Contraindication for Cervical, Thoracic and Lumbar Epidural Corticosteroid Injection

Epidural corticosteroid injection is contraindicated in following diseases-

  • Systemic Infection
  • Skin infection and lesions over injection site
  • Epidural abscess or epidural bleeding
  • Bleeding disorder like hemophilia
  • Patient taking blood thinners (Coumadin).
  • Use of high dose aspirin.
  • Use of anti-platelet drugs (e.g. Ticlid, Plavix).
  • Spinal tumor
  • Pregnancy

Pre-Op Evaluation for Epidural Corticosteroid Injection

  • Informed Consent-Pre-op evaluation involves an interview by a pain specialist and anesthesiologist. Pain specialist will discuss details of present illness, past illnesses, procedure, complications, alternative treatments and risk of procedure in details. Anesthesiologist will discuss history and examination, choice and risk of anesthesia. Anesthesia is very safe because of close monitoring and reliable anesthetic medications.
  • I.V. Access-Intravenous (I.V.) access is necessary to give anesthetics for sedations. Preop sedation is also given to patient exhibiting anxiety prior to patient taken to surgical room. Anxious patient may develop serious vaso-vagal response induced by fear, apprehension and needle phobia. Sedation is essential during procedure to prevent sudden involuntary or deliberate movement of patient during critical phase of procedure.
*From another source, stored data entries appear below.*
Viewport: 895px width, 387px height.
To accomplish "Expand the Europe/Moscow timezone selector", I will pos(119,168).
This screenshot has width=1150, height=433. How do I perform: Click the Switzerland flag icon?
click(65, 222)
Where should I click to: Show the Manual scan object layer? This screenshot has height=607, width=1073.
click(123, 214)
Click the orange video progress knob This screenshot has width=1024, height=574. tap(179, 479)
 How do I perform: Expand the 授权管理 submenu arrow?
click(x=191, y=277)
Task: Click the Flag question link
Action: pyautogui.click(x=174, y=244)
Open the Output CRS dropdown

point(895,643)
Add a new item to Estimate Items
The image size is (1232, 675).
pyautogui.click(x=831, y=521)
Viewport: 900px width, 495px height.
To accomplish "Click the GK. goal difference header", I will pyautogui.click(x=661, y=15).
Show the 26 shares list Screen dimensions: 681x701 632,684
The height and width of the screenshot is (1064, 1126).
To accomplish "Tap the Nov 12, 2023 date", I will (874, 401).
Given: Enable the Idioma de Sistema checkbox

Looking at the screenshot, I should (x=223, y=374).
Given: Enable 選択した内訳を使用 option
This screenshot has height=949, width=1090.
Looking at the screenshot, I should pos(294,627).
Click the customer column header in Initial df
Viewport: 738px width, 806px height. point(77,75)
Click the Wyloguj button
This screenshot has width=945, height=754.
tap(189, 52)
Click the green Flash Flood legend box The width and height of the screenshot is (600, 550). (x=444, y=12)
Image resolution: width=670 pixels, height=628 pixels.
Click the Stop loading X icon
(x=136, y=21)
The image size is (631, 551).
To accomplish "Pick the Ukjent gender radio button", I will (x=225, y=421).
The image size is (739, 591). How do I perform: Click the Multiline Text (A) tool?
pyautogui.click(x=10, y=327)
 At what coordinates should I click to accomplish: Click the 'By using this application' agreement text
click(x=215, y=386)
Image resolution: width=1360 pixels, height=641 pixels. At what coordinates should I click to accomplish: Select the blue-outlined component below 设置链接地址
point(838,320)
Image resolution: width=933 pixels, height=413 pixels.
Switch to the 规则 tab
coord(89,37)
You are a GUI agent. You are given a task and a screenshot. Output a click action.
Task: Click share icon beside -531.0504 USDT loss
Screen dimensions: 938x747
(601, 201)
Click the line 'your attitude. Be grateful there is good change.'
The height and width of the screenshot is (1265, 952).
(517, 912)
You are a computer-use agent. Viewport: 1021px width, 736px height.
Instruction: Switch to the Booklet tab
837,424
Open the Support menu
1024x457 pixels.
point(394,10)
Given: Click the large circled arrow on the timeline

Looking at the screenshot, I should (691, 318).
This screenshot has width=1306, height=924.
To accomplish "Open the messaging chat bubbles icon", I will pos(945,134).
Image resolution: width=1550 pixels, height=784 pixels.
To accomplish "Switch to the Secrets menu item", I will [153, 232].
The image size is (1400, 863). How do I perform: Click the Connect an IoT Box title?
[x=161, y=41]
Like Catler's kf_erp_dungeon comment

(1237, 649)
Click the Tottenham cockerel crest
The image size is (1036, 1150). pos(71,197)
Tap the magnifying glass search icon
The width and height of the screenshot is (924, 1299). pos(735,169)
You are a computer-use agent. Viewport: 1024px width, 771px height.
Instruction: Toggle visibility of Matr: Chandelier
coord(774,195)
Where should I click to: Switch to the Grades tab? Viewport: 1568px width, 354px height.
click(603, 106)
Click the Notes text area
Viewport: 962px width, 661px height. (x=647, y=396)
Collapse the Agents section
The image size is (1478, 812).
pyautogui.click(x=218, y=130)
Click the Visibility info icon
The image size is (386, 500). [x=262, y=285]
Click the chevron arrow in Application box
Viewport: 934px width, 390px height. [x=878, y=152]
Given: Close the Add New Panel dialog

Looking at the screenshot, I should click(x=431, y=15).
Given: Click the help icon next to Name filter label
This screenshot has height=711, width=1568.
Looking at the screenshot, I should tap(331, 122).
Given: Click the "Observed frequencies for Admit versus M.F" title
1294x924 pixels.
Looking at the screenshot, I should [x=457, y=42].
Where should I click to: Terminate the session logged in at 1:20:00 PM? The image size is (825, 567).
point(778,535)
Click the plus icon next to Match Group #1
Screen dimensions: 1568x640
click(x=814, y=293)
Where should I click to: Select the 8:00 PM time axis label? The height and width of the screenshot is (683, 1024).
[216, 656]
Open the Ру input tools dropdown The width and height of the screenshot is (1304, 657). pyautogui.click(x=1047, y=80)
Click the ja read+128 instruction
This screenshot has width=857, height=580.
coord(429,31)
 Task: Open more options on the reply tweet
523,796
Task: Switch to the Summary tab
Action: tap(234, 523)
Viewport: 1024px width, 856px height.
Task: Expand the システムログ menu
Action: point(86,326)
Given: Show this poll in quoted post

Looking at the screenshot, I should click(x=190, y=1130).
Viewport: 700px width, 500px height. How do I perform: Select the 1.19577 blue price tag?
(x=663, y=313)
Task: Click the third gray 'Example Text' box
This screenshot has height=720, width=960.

Insurance providers because of additional cost often deny sedation.

Procedure: Cervical, Thoracic or Lumbar Epidural Corticosteroid Injection

  • Sedation-Epidural steroid injection is performed with or without sedations. Apprehensive and anxious patient does better with sedation than without sedation. Sedation is avoided in diagnostic injection. Sedations are preferred by many physicians for therapeutic injection to prevent vasovagal shock and movements during critical phase of procedure, which may cause minor or serious nerve injury. Vasovagal shock is a fainting often seen in apprehensive, claustrophobic and in patient afraid of needles. Several patient prefer not to have any sedation and procedure is performed under local anesthesia. Post procedure discharge to home is sooner when procedure is done under local anesthesia. Patient may have to stay in recovery room for 30 to 60 minutes if procedure is performed under sedation. An epidural steroid injection usually takes between 15 to 30 minutes.
  • Position-Patient is advised to lie in prone (face facing operating table) or lateral (lie on side) positions on X-ray compatible surgical table. Flex prone or lateral position is maintained by placing pillow under abdomen. If the Patient is unable turgical area where needle is going to be inserted is identified by clinical ao tolerate flex prone position then procedure is performed in curled lateral position.
  • Skin Preparation-Surgical area where needle is going to be inserted is identified by clinical and X-Ray examinations. Skin area where needle will be penetrating is marked with marking pen. The skin around the surgical area is prepped with antiseptic solution.
  • Epidural Space-Procedure is performed under X-Ray or image intensifier. Cervical (upper back), Thoracic (mid back) or Lumbar (lower back) inter-spinous space is selected for epidural injection. Level is confirmed by clinical and X-Ray examination.
  • Numbing of Skin and Subcutaneous Tissue-Two adjacent spinal processes are identified at selected level in cervical (neck), thoracic (chest) or lumbar (lower back) segment of the vertebral column.The skin and subcutaneous tissue is anesthetized using 0.5% lidocaine a short acting local anesthesia. Amount injected is 0.5 cc to 3 cc.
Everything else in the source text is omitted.